:: Provided material
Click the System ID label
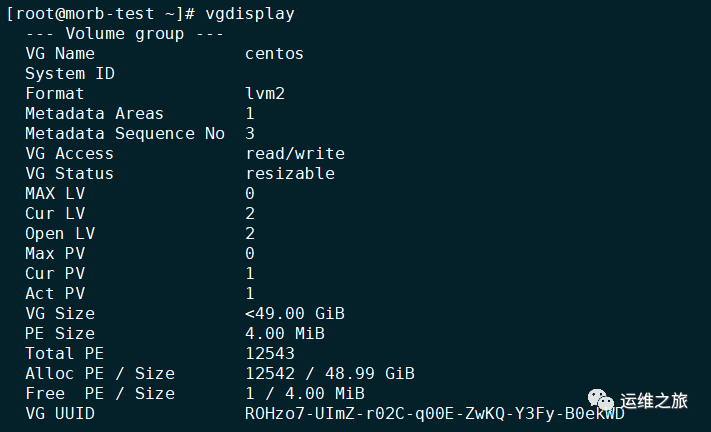 click(70, 74)

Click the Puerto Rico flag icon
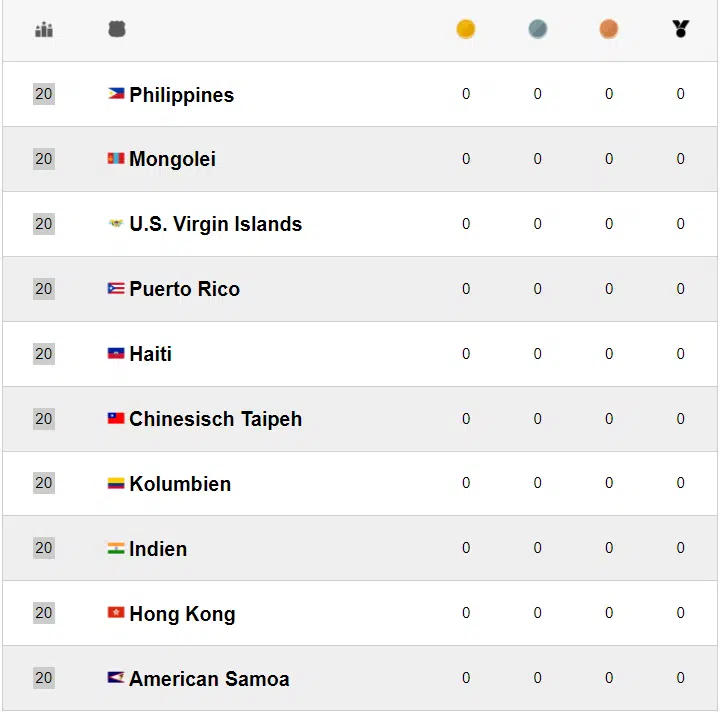[116, 288]
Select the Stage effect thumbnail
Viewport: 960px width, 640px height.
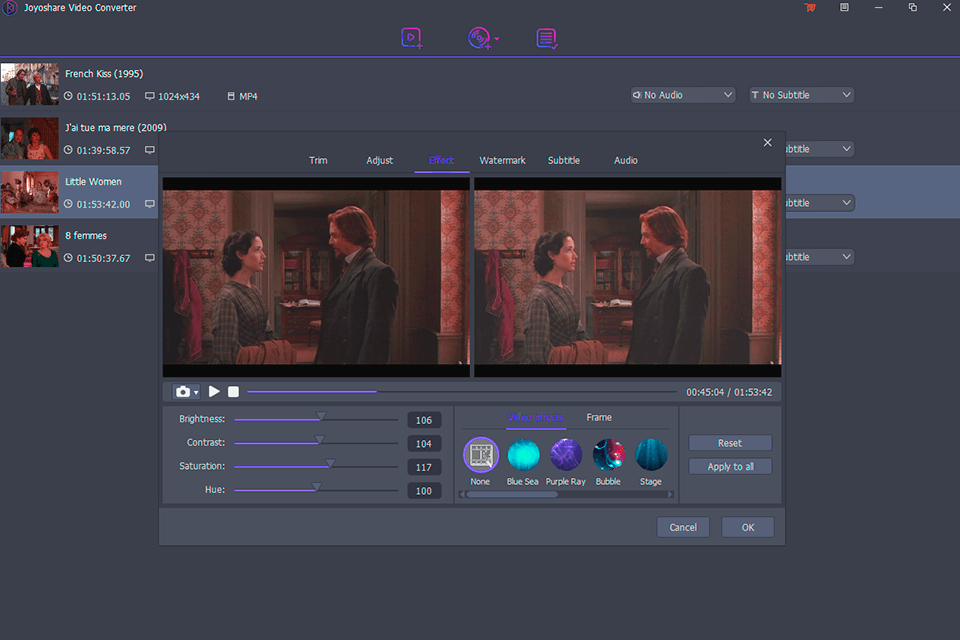651,456
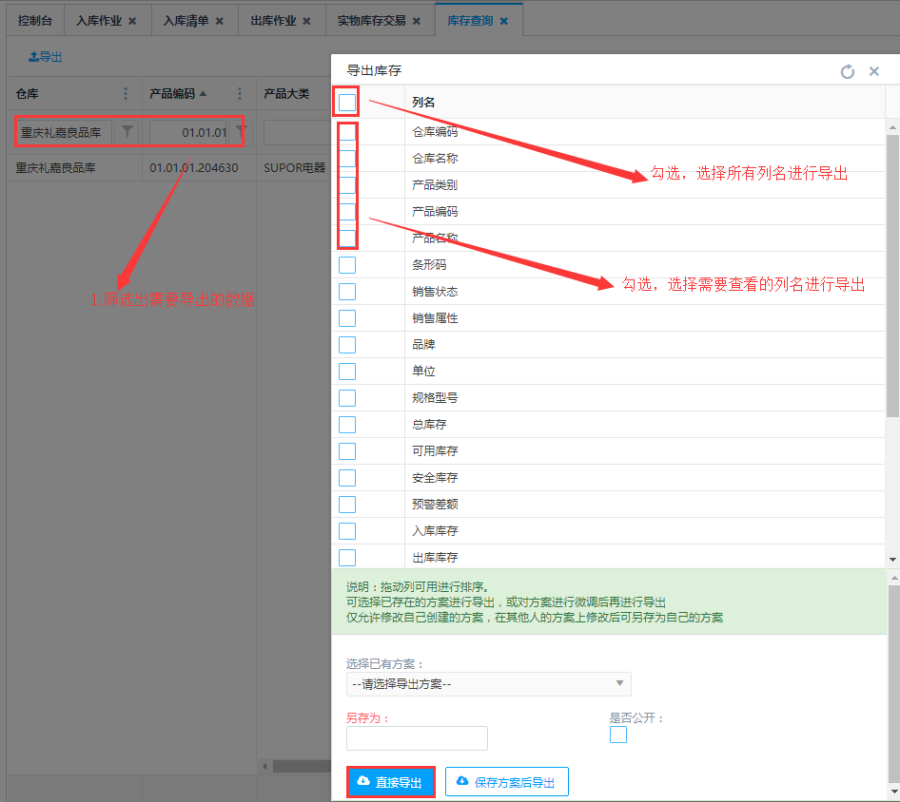Click the 导出 export icon button
Screen dimensions: 900x802
(x=45, y=57)
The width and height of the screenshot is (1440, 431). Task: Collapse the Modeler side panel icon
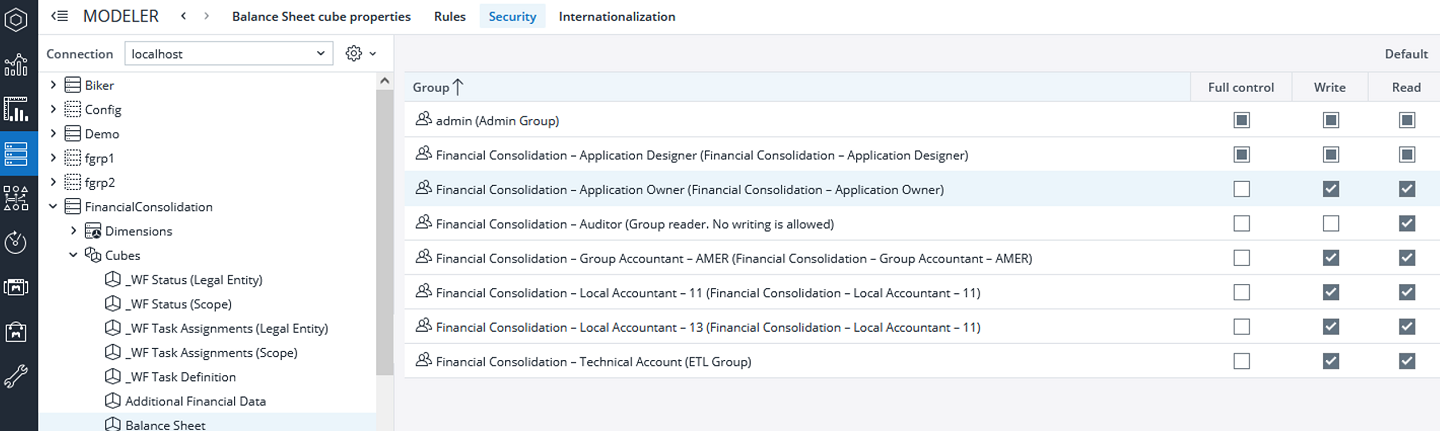59,16
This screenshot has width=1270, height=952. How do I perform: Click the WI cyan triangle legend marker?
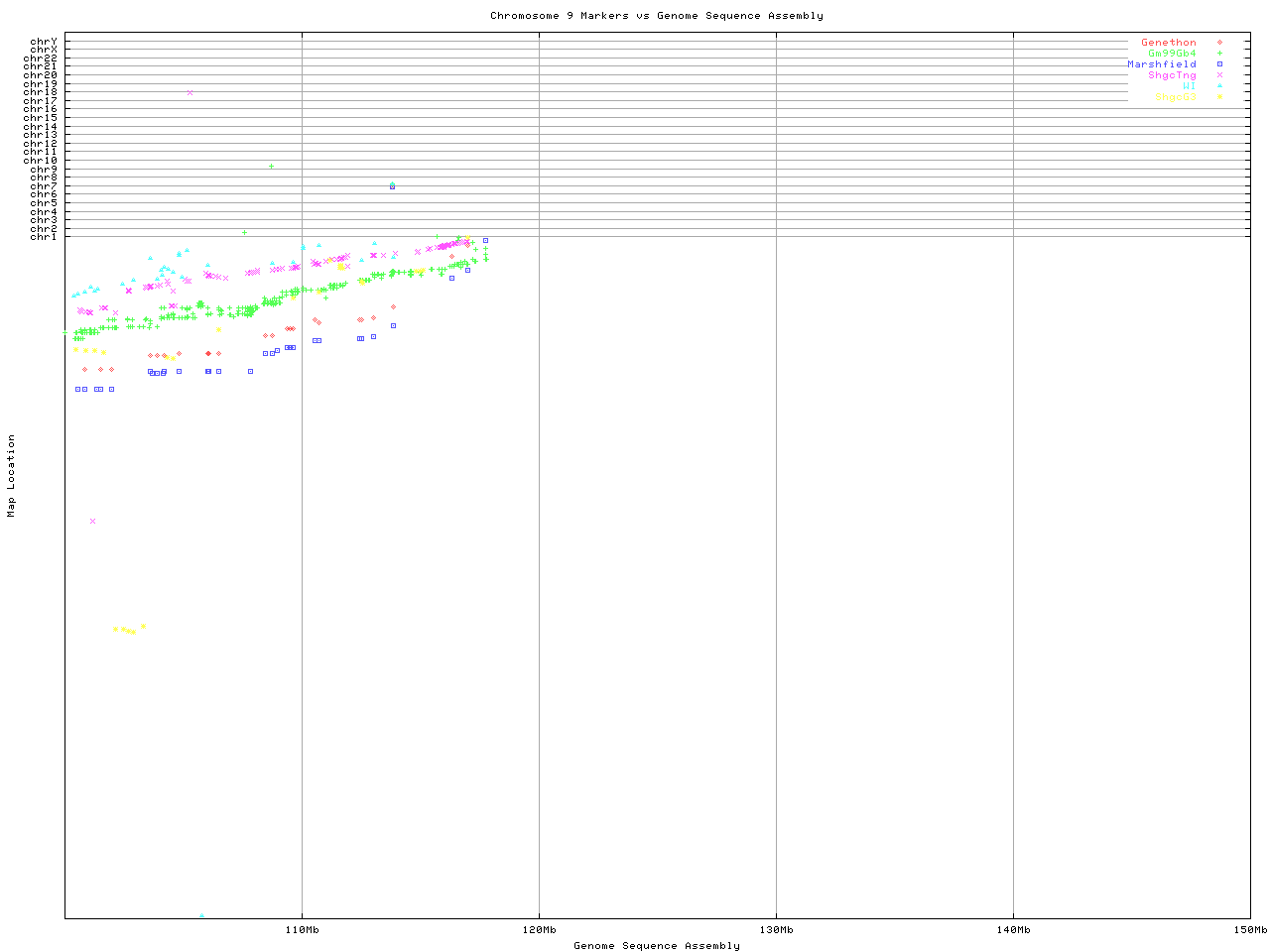pos(1219,86)
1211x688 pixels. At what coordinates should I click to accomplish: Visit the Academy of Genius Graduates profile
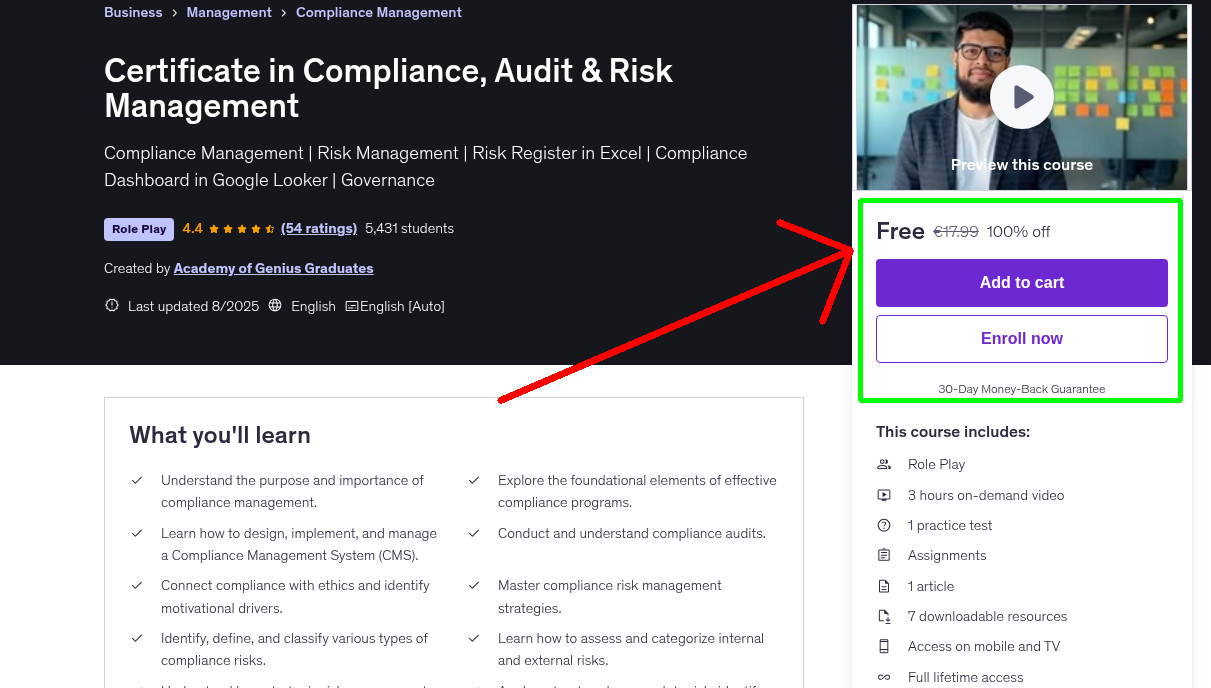(x=273, y=268)
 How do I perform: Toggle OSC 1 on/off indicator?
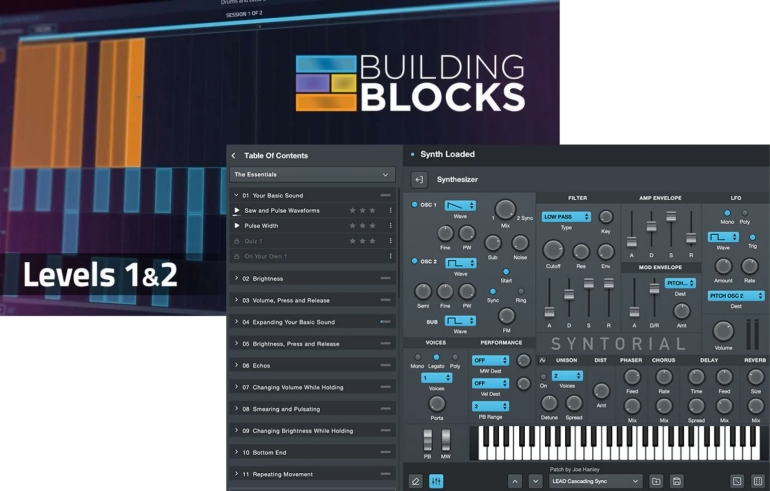415,204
::::
Set the records down again precisely, skipping every image.

**Task answer**
Click the System ID label
 click(70, 74)

Click the Puerto Rico flag icon
[116, 288]
Select the Stage effect thumbnail
Viewport: 960px width, 640px height.
651,456
Click the 导出 export icon button
Screen dimensions: 900x802
(x=45, y=57)
The width and height of the screenshot is (1440, 431). Task: Collapse the Modeler side panel icon
59,16
This screenshot has width=1270, height=952. How do I perform: Click the WI cyan triangle legend marker?
pos(1219,86)
1211x688 pixels. At what coordinates should I click to accomplish: Visit the Academy of Genius Graduates profile
(x=273, y=268)
 How do I perform: Toggle OSC 1 on/off indicator?
415,204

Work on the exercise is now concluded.